現状回復をして住居を返すというのが原則となる

退去時には住居を現状回復した状態で借主に戻すというのが、借主の義務となっています。
しかし、ここでいう原状回復とは、今の住居に入った時の状態にまで戻さないという意味ではありません。

ここには経年劣化による汚れや損傷は勘定に含まないという決まりがあるからです。
経年劣化とは、普通の生活をしていれば生じえる汚れや損傷のことで、畳や壁紙の退色や設備の錆、画びょうの穴などがあります。
つまり、普通に生活したら汚れるということを前提にして、誰かが普通に住める程度にまできれいにして戻すというのが現状回復ということになります。

オーナーの責任なのか借り手の責任なのかの境界を理解しておく

このように、経年劣化を考慮した上での現状回復をすれば良いということになりますが、細かな汚れや損傷については個別に考える必要があります。
たとえば、画びょうの穴などは通常の生活で起こることですのでオーナーの責任で修繕をすることになりますが、明らかに大きな穴を開けてしまっている場合は借主が負担することになります。
また、日が当たったことでフローリングの塗装がはげてしまっている部分についてはオーナーが負担しますが、飲み物をこぼしたり窓を開けっぱなしにして雨が吹き込んだために傷んだフローリングについては借主が責任を負うことになっています。

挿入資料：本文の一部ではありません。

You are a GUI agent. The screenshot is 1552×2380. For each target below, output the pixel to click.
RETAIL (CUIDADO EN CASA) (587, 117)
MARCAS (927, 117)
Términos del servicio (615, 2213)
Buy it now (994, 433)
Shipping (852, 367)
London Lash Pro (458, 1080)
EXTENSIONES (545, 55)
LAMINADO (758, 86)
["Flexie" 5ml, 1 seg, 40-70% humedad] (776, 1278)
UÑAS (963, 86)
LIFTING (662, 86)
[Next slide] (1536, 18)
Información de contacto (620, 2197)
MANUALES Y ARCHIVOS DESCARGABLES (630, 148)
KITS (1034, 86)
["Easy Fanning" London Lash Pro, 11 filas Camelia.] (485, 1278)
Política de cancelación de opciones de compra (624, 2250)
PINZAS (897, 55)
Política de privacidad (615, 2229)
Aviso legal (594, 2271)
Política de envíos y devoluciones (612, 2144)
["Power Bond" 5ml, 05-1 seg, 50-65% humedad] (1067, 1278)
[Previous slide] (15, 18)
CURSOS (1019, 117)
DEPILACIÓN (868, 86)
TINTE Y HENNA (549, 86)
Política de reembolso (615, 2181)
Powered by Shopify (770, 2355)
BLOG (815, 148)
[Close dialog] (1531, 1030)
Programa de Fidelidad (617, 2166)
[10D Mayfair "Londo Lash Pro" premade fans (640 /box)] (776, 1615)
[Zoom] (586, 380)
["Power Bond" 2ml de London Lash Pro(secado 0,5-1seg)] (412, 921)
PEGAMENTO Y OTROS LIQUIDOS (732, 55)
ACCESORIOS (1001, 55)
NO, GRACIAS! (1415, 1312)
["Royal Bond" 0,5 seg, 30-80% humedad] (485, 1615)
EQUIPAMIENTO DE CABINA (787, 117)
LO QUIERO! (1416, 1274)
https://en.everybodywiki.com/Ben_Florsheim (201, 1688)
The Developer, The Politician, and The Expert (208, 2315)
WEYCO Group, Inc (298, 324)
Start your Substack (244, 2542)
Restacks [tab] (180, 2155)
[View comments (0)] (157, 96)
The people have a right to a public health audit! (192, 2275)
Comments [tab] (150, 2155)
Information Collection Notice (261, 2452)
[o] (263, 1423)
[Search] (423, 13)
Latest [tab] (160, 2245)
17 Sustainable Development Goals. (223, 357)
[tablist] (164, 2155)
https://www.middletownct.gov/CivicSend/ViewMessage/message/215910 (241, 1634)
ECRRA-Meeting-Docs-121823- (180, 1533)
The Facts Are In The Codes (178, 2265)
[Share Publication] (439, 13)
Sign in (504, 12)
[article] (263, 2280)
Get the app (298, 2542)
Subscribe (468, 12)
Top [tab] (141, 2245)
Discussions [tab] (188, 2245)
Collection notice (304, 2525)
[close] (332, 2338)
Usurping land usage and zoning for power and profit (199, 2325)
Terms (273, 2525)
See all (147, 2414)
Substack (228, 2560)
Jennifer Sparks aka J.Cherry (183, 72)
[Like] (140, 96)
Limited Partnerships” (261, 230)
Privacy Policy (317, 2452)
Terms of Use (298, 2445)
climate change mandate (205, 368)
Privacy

また、カーペットなども通常生活で起こりえる退色についてはオーナー負担ですが、飲食物をこばしたために残った汚れなどは借主の責任となります。
他にも、家具を置いたことによる畳のへこみはオーナー負担ですが、キャスターがあるイスによる引きずり傷やへこみがフローリングについた場合は借主となるという、細かな点もあります。
全部をチェックするのは難しいかもしれませんが、ある程度の境界線を覚えておくとトラブルに対処しやすくなります。

汚れなどはできるだけ掃除しておくと面倒が少なくなる

どのような状況であれ、できるだけきれいに掃除して退去した方が面倒を避けられます。
きれいに掃除してくれたのを見れば不動産会社の担当者もオーナーも悪い気持ちはしませんし、後々の交渉が生じた時も事が大きくならない理由となります。

カーペットの汚れなどは専用の洗剤がありますので、結構きれいに落とすことができ、借主の責任として見られるのを避けられるようになります。
また、柱やフローリングなどについた傷については、ホームセンターに売っている補修材を使うと結構きれいに直せますので挑戦してみましょう。
少しでも自分の責任として修繕費を請求される可能性のあるところを減らすことで、敷金の返還額を増やすことができます。